On June 26, 2022, several boxes of a bullring collapsed, causing the balance of approximately hundreds of people injured and 4 dead. The images of the moment in which the flimsy wooden structures crowded with people collapse have given an account of the disaster that occurred during a corraleja, as the popular festivals are known in the country in which the public goes down to the arena to face several bulls. In a corraleja, unlike other styles of bullfighting, the bulls are not killed at the end of the fight, but due to the informal nature of the event, it can lead to serious accidents.

Then president-elect, Gustavo Petro (who in his presidential campaign spoke against shows involving animal, including bullfighting), spoke on Twitter, stating that "I hope that all the people affected by the collapse of the Plaza de El Espinal can get out of their wounds", and that "this had already happened in Sincelejo" while shared an aerial video showing the collapse of the plaza. The outgoing president, Iván Duque, who was in Portugal at the time, lamented the "terrible tragedy" and stated that he would request an investigation into the events. The outgoing Vice President and Foreign Minister Marta Lucia Ramirez also regretted the events, and criticized the lack of security in the place.

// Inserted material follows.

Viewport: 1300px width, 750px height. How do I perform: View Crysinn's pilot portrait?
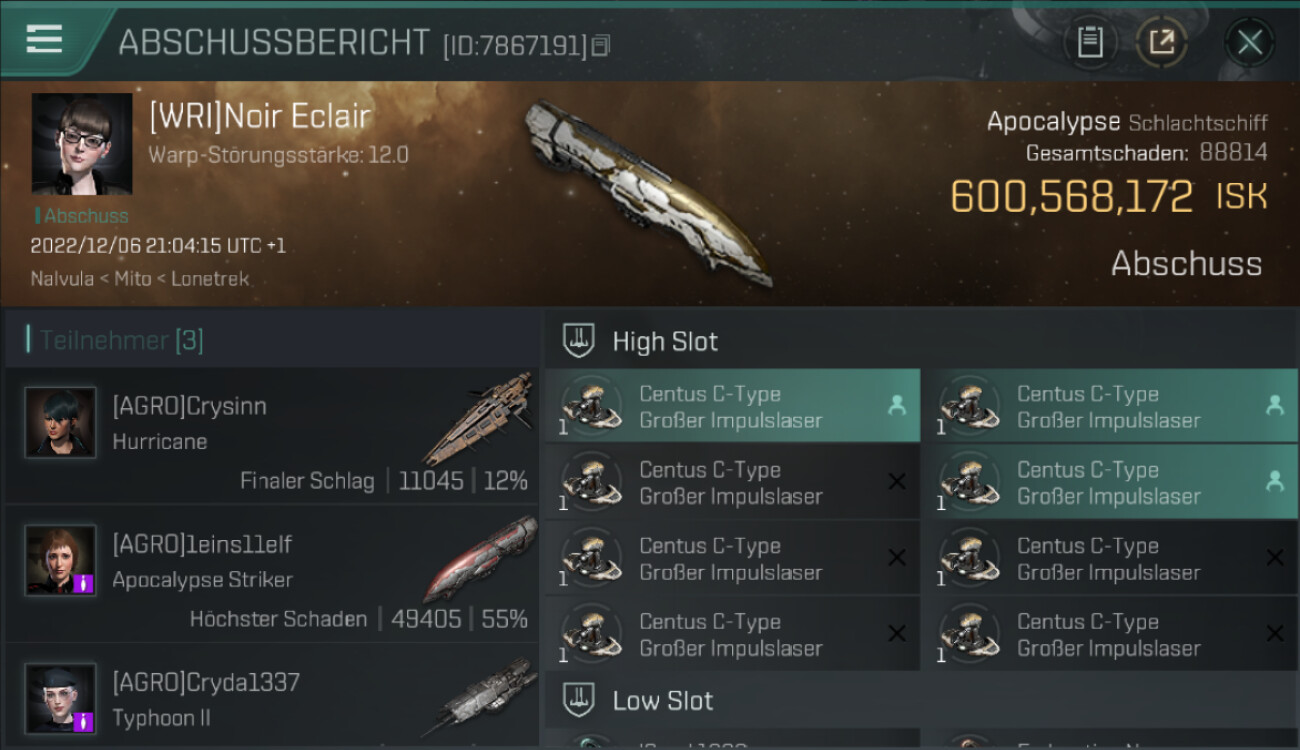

The governor of Tolima, Ricardo Orozco, confirmed that among the four deceased were two women, a man and a minor, while the injured numbered from 30 to close to 300. He also anticipated that he will request "the suspension of all these kinds of parties [which are] the corralejas", alleging that the events "attack life" and encourage "animal abuse". The issue of bullfighting has been controversial and problematic in Colombia in recent years.

The tragedy opened a new debate on the legality and safety of the coralejas and bullfights throughout the country, as well as animal cruelty.

== Economy ==

Its economy is based on agriculture, especially rice and other products such as cotton, sorghum, soybean, maize, and tobacco among others. It also includes enterprises from other sectors, including mills, which generate a high percentage of employment in the city.